Oktay her sabah olduğu gibi yine gıcık gömleği üzerine çekmiş okul yoluna düşmüştü. Fatma'nın dediğini yapıp bir banka hesabı açacaktı bugün.
Haftasonunu da iple çekiyordu, en son konuştuklarında Vural abisi cumartesi gece biner pazar sabahı yanında olurum gibi bir şey demişti. Oktay para biriktirip ona güzel bir saat veya yüzük almak istiyordu.
Zaten Vural'ın geldiği gün hesaplarına uyarsa onun doğum gününe denk geliyordu. Heyecanlıydı, eve malzeme alıp pasta da yapmayı deneyecekti daha. Sonuçta onu bu çaresizlikten kurtarıp hayatına almıştı Vural abisi. Ne kadar zor olabilirdi ki bir pasta yapmak. En az bir saat sürer diye düşündü.
Bugün salıydı, günler geçmiyordu, gerçi koskoca on ikş ay geçmiş, Oktay lise sona gelmişti. Üniversite okumayı tercih etmiyordu. Zaten hazırda işi de vardı, Vural onu kafede bekliyor olacaktı.
Her iş mevzusu açıldığında Vural ona, "Başka yerde çalışırsan ağzına şıçarım" diyordu.
Zaten Oktay da onun yanından ayrılmazdı.
Okuldaki herkes onun hikayesini az çok biliyordu, arkadaşlarından biri teneffüs vakti yanına gelmişti. Oktay defterinde bir şeyler karalıyordu her zamanki gibi, "Pişt, abin geldi mi askerden?" dedi arkadaşı.

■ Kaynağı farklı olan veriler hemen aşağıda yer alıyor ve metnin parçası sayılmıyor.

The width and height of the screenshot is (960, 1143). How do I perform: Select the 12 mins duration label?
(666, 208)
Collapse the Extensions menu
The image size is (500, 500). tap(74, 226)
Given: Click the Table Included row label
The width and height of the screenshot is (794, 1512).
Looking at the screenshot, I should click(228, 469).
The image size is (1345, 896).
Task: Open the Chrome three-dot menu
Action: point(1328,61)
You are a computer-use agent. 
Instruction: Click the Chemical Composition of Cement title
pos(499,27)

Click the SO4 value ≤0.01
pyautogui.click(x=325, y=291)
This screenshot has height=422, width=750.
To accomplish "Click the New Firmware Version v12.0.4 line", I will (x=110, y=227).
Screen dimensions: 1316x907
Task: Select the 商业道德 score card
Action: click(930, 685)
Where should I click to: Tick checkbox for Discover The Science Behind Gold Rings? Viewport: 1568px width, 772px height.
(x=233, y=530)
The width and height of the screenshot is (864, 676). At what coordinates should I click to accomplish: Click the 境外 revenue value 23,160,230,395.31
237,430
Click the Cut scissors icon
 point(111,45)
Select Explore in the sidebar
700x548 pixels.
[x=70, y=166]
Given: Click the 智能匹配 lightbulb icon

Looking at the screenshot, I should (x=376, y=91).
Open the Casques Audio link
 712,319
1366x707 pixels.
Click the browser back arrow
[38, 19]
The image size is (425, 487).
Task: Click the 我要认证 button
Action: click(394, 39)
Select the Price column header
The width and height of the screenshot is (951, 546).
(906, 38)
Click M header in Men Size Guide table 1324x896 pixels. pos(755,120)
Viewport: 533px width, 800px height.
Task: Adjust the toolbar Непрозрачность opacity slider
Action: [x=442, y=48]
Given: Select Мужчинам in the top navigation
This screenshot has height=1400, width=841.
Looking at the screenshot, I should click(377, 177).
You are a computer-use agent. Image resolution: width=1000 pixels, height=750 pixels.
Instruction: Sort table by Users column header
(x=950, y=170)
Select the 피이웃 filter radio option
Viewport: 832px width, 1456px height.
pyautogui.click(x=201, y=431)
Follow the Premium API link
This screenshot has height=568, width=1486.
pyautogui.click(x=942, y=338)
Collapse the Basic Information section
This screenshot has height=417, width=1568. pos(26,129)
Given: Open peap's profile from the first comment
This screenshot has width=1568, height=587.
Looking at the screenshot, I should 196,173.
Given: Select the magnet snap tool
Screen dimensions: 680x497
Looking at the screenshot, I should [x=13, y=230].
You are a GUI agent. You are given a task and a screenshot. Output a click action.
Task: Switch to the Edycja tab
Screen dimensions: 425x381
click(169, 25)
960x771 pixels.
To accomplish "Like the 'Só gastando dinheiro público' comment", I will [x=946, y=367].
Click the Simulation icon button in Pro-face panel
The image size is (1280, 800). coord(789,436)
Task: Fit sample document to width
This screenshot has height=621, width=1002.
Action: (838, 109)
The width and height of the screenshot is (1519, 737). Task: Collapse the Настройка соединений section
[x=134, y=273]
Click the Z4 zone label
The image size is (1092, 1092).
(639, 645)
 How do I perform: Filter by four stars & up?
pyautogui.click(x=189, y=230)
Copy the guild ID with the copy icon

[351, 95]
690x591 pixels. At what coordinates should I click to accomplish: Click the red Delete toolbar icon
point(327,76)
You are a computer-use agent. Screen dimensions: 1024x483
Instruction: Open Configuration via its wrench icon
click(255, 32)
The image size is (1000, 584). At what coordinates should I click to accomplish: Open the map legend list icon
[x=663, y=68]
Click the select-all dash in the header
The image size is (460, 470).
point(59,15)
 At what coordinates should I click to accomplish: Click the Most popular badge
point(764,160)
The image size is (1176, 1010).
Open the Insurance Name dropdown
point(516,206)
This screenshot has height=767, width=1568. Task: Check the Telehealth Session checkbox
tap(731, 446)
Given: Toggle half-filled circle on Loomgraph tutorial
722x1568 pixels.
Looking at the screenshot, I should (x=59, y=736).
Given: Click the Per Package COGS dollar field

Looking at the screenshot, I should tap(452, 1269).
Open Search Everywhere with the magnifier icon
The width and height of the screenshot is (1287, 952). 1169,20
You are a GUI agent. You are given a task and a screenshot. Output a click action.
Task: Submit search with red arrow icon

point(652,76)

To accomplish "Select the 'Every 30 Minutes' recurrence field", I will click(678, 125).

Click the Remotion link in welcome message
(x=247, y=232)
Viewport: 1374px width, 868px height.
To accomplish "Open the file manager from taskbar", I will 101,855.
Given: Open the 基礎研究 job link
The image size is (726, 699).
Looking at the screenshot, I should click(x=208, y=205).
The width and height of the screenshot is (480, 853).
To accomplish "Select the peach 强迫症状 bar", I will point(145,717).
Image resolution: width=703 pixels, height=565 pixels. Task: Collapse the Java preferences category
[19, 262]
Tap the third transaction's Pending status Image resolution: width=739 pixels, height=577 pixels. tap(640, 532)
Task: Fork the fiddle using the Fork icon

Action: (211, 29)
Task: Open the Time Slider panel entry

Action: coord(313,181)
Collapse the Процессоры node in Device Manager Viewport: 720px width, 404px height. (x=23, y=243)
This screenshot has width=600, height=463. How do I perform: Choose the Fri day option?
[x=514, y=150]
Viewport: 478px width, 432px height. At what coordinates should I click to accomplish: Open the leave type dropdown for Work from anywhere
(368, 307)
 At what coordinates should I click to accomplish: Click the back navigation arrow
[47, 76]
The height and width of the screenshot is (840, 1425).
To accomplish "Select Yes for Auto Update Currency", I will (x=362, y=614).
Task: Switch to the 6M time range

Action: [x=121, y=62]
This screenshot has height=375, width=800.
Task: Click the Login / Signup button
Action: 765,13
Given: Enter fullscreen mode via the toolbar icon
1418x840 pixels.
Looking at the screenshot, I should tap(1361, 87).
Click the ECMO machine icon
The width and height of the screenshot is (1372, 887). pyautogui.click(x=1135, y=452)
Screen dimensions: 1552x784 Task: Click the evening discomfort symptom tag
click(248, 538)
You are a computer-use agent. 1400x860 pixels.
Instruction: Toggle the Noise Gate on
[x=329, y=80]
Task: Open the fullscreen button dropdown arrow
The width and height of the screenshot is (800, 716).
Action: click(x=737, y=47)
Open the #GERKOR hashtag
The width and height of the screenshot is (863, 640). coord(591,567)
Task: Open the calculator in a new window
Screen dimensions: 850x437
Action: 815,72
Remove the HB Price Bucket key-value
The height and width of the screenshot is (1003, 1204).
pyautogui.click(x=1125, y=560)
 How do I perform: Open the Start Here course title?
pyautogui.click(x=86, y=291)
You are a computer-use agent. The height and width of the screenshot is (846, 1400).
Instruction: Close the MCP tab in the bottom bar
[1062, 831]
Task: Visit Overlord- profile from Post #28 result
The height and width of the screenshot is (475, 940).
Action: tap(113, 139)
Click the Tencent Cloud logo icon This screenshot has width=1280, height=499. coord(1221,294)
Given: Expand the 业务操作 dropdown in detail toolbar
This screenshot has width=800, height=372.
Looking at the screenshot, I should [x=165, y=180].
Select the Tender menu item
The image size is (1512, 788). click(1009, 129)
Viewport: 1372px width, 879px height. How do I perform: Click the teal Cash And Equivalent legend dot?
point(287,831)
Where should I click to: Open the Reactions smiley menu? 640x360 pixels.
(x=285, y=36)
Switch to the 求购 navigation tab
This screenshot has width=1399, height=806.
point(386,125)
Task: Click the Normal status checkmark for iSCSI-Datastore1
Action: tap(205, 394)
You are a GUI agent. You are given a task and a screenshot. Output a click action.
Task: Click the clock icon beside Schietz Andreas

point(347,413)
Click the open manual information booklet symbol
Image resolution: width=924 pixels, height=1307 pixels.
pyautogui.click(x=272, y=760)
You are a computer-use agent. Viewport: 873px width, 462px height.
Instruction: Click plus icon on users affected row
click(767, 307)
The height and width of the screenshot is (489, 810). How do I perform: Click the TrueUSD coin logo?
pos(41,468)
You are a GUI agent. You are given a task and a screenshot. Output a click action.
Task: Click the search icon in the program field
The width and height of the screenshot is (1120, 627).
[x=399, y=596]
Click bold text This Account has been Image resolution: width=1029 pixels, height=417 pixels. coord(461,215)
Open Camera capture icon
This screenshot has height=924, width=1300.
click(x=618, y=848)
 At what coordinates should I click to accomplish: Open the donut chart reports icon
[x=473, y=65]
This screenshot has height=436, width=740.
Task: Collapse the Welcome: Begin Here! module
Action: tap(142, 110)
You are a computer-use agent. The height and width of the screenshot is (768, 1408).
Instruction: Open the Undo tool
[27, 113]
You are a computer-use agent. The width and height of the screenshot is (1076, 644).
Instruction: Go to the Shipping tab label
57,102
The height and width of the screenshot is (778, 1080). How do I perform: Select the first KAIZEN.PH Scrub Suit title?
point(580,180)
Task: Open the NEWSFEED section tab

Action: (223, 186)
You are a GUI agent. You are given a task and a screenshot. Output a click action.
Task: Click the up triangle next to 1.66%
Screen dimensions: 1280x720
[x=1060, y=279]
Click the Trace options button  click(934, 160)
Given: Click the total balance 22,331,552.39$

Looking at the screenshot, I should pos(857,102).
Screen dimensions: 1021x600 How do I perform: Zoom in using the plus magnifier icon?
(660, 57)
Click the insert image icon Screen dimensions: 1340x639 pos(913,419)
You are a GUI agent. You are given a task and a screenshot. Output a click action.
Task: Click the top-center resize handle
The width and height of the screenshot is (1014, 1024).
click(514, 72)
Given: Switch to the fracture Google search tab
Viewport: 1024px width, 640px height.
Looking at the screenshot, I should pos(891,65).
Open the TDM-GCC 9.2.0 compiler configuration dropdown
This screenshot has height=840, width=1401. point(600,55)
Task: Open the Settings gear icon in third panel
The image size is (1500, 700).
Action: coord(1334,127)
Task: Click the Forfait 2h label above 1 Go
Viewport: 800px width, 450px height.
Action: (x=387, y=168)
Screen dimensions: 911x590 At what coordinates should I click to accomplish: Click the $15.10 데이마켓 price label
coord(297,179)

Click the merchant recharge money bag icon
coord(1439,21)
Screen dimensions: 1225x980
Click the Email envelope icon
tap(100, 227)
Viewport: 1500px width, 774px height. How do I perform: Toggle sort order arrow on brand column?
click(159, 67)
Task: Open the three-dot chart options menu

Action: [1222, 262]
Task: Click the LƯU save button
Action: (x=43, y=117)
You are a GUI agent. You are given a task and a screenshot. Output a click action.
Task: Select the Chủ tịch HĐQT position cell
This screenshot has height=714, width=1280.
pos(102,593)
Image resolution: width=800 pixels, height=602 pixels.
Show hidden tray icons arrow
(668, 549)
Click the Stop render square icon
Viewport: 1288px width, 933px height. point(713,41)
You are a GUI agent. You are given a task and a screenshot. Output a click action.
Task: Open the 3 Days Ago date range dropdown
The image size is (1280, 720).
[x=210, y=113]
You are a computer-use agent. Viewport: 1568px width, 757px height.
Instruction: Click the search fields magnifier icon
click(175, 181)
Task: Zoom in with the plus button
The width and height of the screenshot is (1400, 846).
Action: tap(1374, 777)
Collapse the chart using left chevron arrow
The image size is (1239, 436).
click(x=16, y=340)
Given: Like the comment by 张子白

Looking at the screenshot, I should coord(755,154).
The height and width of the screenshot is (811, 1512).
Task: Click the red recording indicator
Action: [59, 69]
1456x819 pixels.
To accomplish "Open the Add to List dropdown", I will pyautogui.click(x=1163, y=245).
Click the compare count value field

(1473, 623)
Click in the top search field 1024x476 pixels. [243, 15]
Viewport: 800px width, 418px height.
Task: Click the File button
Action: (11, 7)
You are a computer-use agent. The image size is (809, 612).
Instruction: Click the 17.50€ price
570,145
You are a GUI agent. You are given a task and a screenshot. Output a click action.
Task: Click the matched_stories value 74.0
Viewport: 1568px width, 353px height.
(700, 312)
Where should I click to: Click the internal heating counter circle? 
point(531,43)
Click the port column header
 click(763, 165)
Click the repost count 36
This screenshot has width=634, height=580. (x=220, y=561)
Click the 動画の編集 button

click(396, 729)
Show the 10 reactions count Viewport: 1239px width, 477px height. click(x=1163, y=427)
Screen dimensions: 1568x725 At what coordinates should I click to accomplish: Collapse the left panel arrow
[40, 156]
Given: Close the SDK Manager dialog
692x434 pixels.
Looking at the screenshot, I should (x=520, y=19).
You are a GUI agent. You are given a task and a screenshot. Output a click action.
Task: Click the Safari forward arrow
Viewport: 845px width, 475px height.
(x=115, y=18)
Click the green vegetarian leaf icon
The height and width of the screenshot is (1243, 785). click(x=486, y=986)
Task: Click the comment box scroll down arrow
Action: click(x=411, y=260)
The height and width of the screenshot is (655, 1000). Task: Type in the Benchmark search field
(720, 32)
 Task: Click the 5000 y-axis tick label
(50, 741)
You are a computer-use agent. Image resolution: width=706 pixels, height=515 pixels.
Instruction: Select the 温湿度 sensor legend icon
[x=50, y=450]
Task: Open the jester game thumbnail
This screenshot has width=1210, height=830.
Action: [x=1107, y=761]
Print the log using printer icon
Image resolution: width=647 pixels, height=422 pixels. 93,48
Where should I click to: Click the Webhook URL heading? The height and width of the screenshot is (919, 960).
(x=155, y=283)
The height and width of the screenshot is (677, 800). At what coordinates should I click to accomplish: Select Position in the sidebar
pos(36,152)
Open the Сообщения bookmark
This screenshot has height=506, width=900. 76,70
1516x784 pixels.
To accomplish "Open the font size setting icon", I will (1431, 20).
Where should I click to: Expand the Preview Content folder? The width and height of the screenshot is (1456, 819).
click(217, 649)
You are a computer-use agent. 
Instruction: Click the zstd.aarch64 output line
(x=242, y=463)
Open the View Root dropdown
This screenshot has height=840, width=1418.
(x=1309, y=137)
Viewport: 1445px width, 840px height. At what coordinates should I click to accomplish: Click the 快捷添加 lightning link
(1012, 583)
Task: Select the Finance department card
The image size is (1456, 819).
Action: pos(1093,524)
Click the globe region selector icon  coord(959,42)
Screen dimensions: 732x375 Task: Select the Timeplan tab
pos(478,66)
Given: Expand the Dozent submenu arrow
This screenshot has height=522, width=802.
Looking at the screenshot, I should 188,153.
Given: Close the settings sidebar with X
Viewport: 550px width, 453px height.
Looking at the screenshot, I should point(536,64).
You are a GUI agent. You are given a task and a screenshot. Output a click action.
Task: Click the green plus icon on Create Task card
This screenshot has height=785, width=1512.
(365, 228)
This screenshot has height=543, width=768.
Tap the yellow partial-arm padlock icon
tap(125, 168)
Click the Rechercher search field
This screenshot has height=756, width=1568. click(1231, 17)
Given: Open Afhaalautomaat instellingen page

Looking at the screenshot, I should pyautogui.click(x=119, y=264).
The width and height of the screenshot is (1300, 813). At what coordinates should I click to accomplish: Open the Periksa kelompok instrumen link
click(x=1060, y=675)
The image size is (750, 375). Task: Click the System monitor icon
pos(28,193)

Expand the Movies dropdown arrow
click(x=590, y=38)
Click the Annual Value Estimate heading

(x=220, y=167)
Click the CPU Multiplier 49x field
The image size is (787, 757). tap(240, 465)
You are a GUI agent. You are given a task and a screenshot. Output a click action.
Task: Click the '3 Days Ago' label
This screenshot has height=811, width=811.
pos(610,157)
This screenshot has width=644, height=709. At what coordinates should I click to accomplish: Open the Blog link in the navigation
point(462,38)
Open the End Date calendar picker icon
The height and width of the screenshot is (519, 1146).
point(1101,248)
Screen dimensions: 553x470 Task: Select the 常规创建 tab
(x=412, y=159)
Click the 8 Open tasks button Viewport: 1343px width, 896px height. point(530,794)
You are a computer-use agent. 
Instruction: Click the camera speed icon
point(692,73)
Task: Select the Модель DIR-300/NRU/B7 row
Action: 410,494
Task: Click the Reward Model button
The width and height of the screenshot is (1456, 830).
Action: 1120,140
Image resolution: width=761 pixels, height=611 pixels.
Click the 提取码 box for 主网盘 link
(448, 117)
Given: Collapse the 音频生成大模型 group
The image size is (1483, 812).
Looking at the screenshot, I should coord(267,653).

Oktay gülerek, "Haftasonu gelecek." dedi. Arkadaşı ona bakıp, "O mahalledeki piç de taze askerden bir dayak yer de rahatlarız hepimiz." dedi. Sarışın mavi gözlü bu çocuk, Oktay'dan daha çok nefret ediyordu Kemal'den.
"Off Gencay!" diye söylendi Oktay, Gencay koluna vurup, "Toplanıp biz dövelim." dedi.
Oktay, Gencay'ın yüzüne baktı, "Bugün biz döveriz yarın o beni döver." dedi.
Okul saatleri boyunca ikna etmeye çalıştı arkadaşını, en sonunda da ikna ettiğine inanarak gitti mahallenin girişine. Acaba bugün koşarak gitse Kemal onu yakalar mıydı? Oktayca yakalayamazdı.
Çantasını tamamen sırtına geçirip hızla koşmaya başladı, bugün işe gidecekti ve işe gitmek için de mahalleden geçmek zorundaydı. Koşarak dükkanın önüne geldi, Fatih şefe selam verip içeri girdi. Mutfağa girip bulaşıkları yıkamaya başlamıştı bile.
Aklında hâlâ Vural abisi vardı, mutfak şefinden yardım isteyecekti, nasıl pasta yapabileceğini öğrenmek istiyordu.
Mutfak şefi yanına gelio onun işini bölmemek için boş lavaboda köpüklü tavalardan birini duruladı, o sırada Oktay çabuk davranıp, "Bir şey sorabilir miyim?" dedi.
Şef ona baktı, "Neyse yapmayacağım o gıcıklığı, sor bakayım." dedi. Oktay yutkunup, "Evde gerçek bir yaş pastayı nasıl yapabilirim?" dedi.
Şef gülümsedi, "Pişirmeli falan?" dedi. Oktay başını salladı, "Onunla uğraşma, markette hazır kekler satılıyor, ondan al içine krema sür." dedi.
"Olur mu ki öyle?" dedi. Şef başını salladı, "Olur"
"Ha bir ben bugün bankaya gideceğimde erken çıksam olur mu?"
Not: Oktay'ın günlük yaşantısını bu bölümde anlattım ki her bölüm ayrıntı geçmek zorunda kalmadan ve sıkılmadan yazabileyim. Siz de sıkılmadan okuyun.